In practice, this means the commercial pharmacy and the government health facility are not competitors — they are complementary arms of the same market. When a well-off urban consumer buys an artemisinin combination therapy at commercial price from a private pharmacy, she is not "taking" a subsidised product away from someone who needs it more. She is doing exactly what she should be doing. The subsidy can then flow to the patient in the rural primary health centre who genuinely cannot afford to pay.
What We Saw in Nigeria
During my years at the Society for Family Health, we ran one of the first systematic TMA pilots for malaria commodities in Nigeria. It was not a clean experiment — nothing in public health ever is — but the results were instructive in ways I still draw on today.
When we began working across both public and commercial channels simultaneously — coordinating distribution, aligning pricing tiers, training community pharmacists alongside government facility staff — something unexpected happened. Commercial sales of quality-assured antimalarials grew. And so did access in the lowest-income communities. The two moved together, not against each other.
The reason, when we dug into the data, made sense in retrospect. When the commercial market functions well, it builds awareness. Advertising for commercial ACTs also educated communities about the importance of testing and treating malaria. That demand creation benefited the subsidised channel too. And when the subsidised channel was well-stocked and trusted, it created a baseline of confidence in the treatment category that supported commercial market growth.
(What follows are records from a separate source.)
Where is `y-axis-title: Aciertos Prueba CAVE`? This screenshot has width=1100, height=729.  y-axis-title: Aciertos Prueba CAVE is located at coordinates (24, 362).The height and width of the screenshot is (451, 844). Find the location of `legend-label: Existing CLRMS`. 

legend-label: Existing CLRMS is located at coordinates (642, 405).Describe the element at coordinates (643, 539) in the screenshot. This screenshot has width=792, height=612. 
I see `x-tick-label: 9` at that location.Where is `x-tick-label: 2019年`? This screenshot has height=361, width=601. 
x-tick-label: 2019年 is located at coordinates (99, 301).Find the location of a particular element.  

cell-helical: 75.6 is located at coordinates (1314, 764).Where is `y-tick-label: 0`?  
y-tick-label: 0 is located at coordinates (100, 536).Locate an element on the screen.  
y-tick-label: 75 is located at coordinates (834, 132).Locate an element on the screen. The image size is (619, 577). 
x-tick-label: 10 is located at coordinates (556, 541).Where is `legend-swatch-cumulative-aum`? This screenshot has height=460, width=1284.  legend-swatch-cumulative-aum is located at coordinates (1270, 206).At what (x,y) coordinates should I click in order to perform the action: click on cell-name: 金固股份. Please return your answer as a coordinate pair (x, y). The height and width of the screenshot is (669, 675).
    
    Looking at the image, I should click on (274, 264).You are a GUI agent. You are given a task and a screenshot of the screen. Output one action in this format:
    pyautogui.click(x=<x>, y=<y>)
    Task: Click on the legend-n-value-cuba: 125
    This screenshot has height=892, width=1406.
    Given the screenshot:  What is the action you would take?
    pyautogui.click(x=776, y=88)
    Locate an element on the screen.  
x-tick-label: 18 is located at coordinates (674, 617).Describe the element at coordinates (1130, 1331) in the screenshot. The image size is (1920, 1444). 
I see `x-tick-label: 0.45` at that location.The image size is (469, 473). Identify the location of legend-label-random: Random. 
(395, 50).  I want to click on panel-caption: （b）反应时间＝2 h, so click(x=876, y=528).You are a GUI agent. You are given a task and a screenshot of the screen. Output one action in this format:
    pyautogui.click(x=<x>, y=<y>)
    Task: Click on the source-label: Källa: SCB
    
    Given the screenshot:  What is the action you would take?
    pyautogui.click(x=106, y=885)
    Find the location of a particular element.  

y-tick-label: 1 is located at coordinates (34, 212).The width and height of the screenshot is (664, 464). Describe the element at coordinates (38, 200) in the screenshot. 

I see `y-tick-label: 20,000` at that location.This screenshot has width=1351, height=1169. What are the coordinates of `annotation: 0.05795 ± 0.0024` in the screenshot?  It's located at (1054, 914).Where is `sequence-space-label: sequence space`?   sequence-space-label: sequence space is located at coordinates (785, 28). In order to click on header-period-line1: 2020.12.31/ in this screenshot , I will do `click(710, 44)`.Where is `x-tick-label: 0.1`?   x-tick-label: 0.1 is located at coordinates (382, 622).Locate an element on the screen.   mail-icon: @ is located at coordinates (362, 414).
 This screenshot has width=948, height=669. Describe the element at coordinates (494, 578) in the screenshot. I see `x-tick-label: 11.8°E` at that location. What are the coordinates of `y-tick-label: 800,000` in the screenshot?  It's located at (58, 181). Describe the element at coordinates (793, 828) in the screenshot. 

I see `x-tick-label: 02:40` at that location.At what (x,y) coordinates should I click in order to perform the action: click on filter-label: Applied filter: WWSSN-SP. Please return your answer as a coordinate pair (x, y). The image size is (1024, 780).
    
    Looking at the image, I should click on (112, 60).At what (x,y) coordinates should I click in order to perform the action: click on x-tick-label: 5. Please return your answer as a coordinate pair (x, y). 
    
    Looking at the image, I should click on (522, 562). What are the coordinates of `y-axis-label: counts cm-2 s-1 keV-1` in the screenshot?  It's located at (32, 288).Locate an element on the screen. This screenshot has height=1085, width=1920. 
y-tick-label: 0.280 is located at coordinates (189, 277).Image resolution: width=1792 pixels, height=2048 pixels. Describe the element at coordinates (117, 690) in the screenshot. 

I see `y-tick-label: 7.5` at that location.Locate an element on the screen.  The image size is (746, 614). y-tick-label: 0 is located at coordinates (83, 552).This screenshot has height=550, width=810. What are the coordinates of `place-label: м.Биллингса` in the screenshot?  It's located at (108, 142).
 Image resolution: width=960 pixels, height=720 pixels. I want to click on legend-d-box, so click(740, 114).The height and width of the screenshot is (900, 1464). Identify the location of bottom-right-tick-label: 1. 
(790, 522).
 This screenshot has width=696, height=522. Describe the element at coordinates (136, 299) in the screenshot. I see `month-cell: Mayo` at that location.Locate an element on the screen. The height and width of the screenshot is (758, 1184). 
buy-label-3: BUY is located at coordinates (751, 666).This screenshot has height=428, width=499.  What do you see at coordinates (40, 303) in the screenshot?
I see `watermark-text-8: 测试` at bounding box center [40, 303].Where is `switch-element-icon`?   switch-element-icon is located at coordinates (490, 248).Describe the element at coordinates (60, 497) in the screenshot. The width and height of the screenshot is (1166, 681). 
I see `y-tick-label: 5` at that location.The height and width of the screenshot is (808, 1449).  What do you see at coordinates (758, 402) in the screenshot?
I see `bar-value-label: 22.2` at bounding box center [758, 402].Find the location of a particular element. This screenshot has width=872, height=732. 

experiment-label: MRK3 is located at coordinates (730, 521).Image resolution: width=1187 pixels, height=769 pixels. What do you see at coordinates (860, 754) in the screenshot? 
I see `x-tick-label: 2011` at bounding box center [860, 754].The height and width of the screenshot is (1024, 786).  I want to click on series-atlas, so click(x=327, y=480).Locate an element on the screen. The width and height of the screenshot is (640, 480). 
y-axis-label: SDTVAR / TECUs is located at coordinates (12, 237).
Health markets, it turns out, are not zero-sum.
The Skills Gap We Must Address
The greatest barrier to TMA adoption is not technical. It is not even political, though politics certainly plays a role. It is a skills gap at the leadership level. Most African health systems leaders — myself included, at various points in my career — were trained to think in programme management terms: objectives, activities, outputs, outcomes. That is necessary but not sufficient.
What we need in addition is market literacy. The ability to read a supply chain as a market economist would. The ability to design incentive structures that align commercial interests with public health goals. The ability to negotiate with private sector actors as equals, not as problems to be managed.
This is not about becoming business people. It is about having enough fluency in market dynamics to stop building programmes that collapse when the donor leaves the room.
Africa's health challenges are too large, and the need too urgent, for any other approach. The future of healthcare here will be built on sustainable markets. The question is only whether we build them intentionally — or stumble toward them after another generation of wasted potential.
I know which one I am working toward.